Sunday, September 2, 2018

A Trip to the Grocery Store

I was on the verge of having an aneurysm during my trip to the grocery store this morning. Every part of the journey frustrated me.

It began with the trip there. I needed to travel a little further this time, since my standard food outlet doesn't carry the requisite alcohol for the stew I'm cooking this week. All well and good. Unfortunately, the gods decided the extra distance would be an excellent opportunity to test my patience, as I needed to stop for every… single… stoplight.

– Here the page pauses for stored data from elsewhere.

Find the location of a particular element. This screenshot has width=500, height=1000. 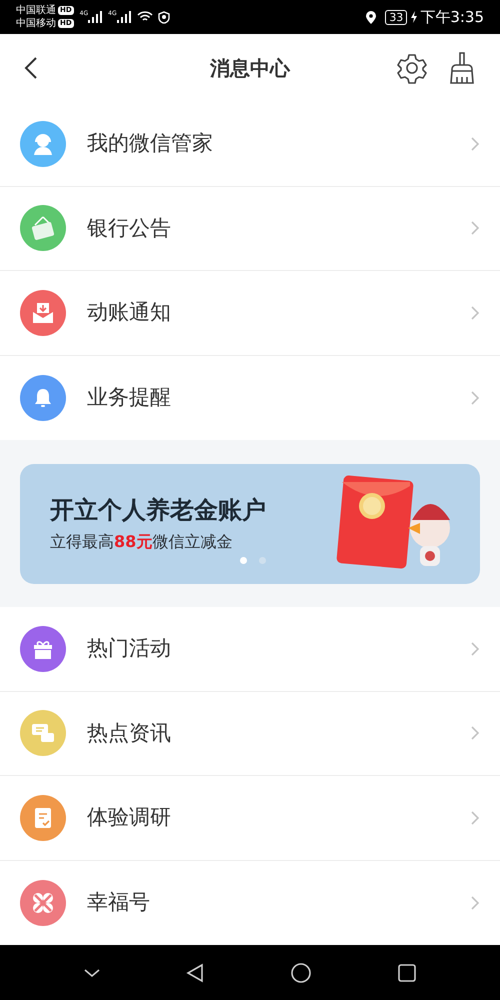

item-label: 体验调研 is located at coordinates (130, 818).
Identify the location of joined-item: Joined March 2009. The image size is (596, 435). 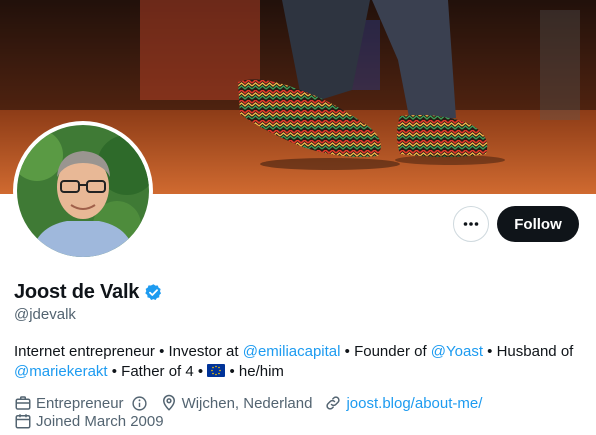
(89, 421).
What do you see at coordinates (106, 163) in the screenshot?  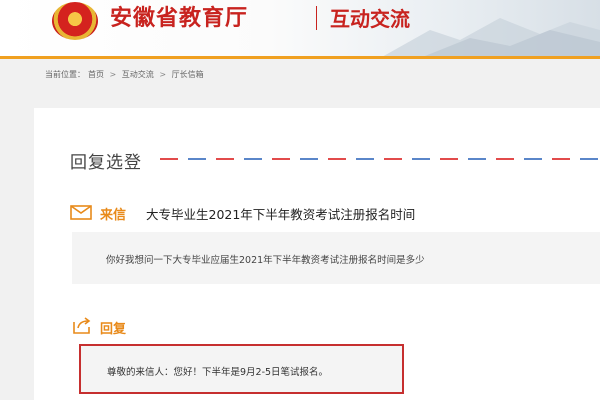 I see `page-title: 回复选登` at bounding box center [106, 163].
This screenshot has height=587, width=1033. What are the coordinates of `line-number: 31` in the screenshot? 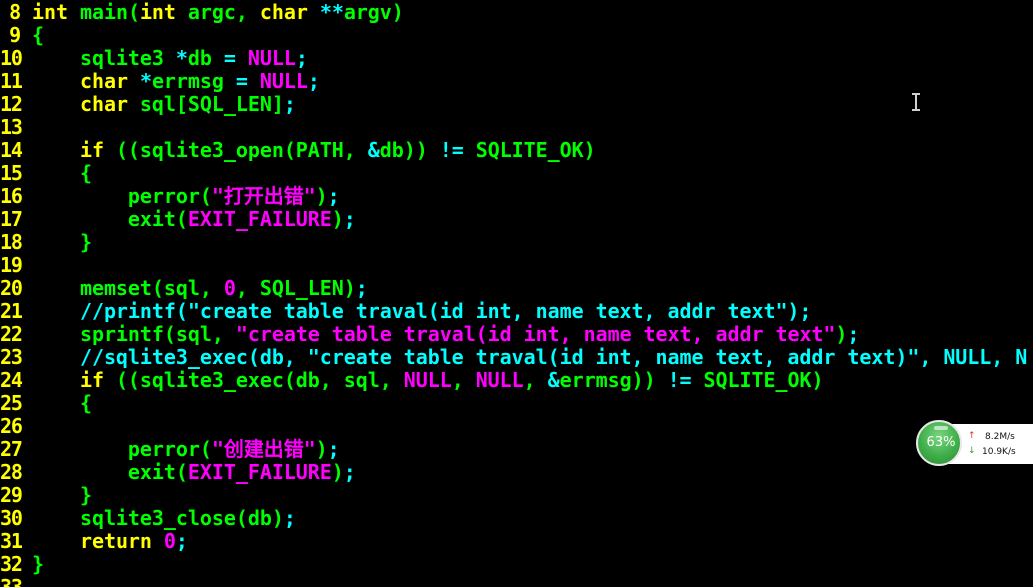 It's located at (12, 541).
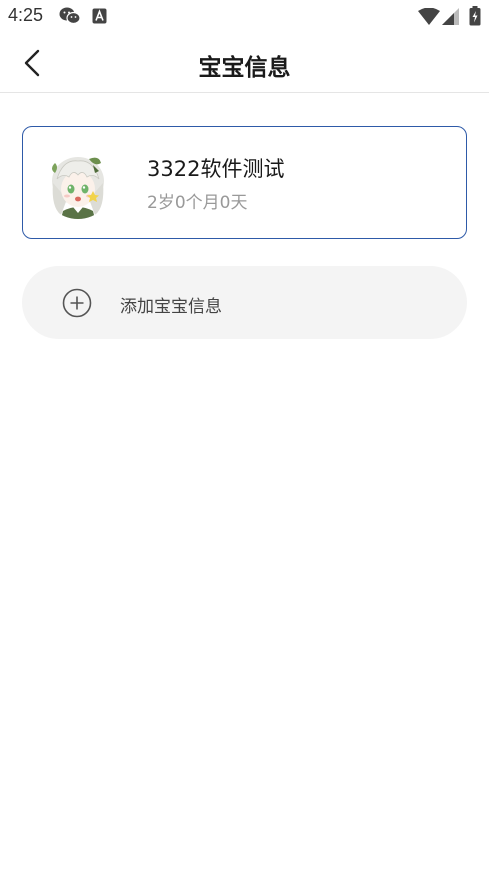  What do you see at coordinates (70, 18) in the screenshot?
I see `wechat-icon` at bounding box center [70, 18].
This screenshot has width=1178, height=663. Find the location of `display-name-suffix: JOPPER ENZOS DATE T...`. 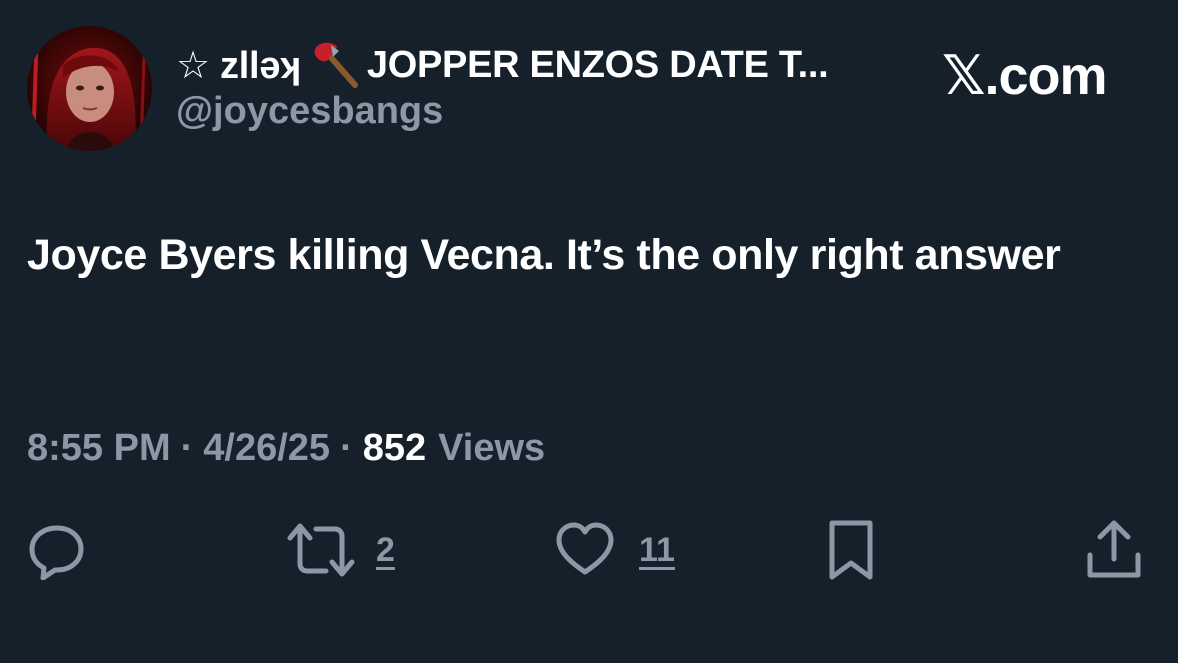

When the lights finally deigned to turn green, the drivers in front of me completely forgot how gas pedals work. After a few presidential administrations of me losing my mind, those cars eventually got up to speed, which was approximately five miles under the speed limit, by their reckoning. This resulted, of course, in all of us missing the next traffic light. I could feel the grey hairs forming when I finally reached the grocery store and parked.

Filling the shopping cart was blessedly uneventful. I was cooling down from the ride when I finally reached the checkout line. Naturally, only two lanes were open, so the lines were, at a conservative estimate, thirty miles long. I squeaked my cart to the end of the queue somewhere in Azerbaijan and hunkered down for a long wait. By the time I caught sight of a cashier, I was wizened and malnourished.

My natural impatience was compounding the annoyance from the commute a lifetime ago, but I was finally here. The promised land. The conveyor was within my reach. I was fully prepared to begin unloading my cart, but the lady directly in front of me was very busy leaning against the end, blocking all access. I was going to say something, but my stiff upper lip precluded any formation of actual words with my mouth. I remained silent, and waited. Employing the sunk cost fallacy, I rationalized "what's a few more hours of waiting?"

Then, the lady in front of the lady in front of me did something I am still incapable of grokking. As the cashier was processing her five-hundred shopping carts' worth of goods, she looked over her kingdom and decided that two bottles of Pine-Sol was too extravagant. Rather than hand it to the cashier and say something along the lines of "I don't need this," like some kind of human being, she picks it up and tosses it into one of the hand baskets someone left under the conveyor belt. I leaned against my cart, agog at what I just witnessed. What did she think that basket did? Teleport the goods back to the shelf? Melt the cleaner into its constituent atoms for future integration into the universe? Provide a path to Narnia? Such was the depth of my incomprehension at this middle-aged Hispanic lady's action that I was shouting in my head, "that's it lady! Get me a pillow case! I'm joinin' the Klan!"

At last, my time had come. The cashier began beeping through my future purchases. Being the savvy and caring shopper I am, I already had my reusable grocery bags ready and waiting. I have four, a number which has never failed to comfortably carry a standard week's worth of groceries. In a shockingly blatant display of black magic, the cashier somehow fit all of my groceries into two ultra-dense bags. I was legitimately worried those bags would collapse into a singularity if I added even a single candy bar. I was fully prepared to provide testimony against her in a future witch-burning trial.

I was glad to finally turn my back to the store, but I still wasn't home yet. The ride home broke every last thread of human decency and rational thought. There was a driver in front of me. A very slow driver. I was fairly certain he or she was training to achieve their lifelong dream of being the lead car in a Macy's Day Parade. This car was taking the exact same route as me, down to entering the same apartment complex, so I was stuck behind this car for the entire trip. I'm pretty sure I didn't get home until just before the heat death of the universe.

As I was putting my groceries away, I learned that one of my eggs broke in transit.

I've been curled up crying in the shower for the last five hours.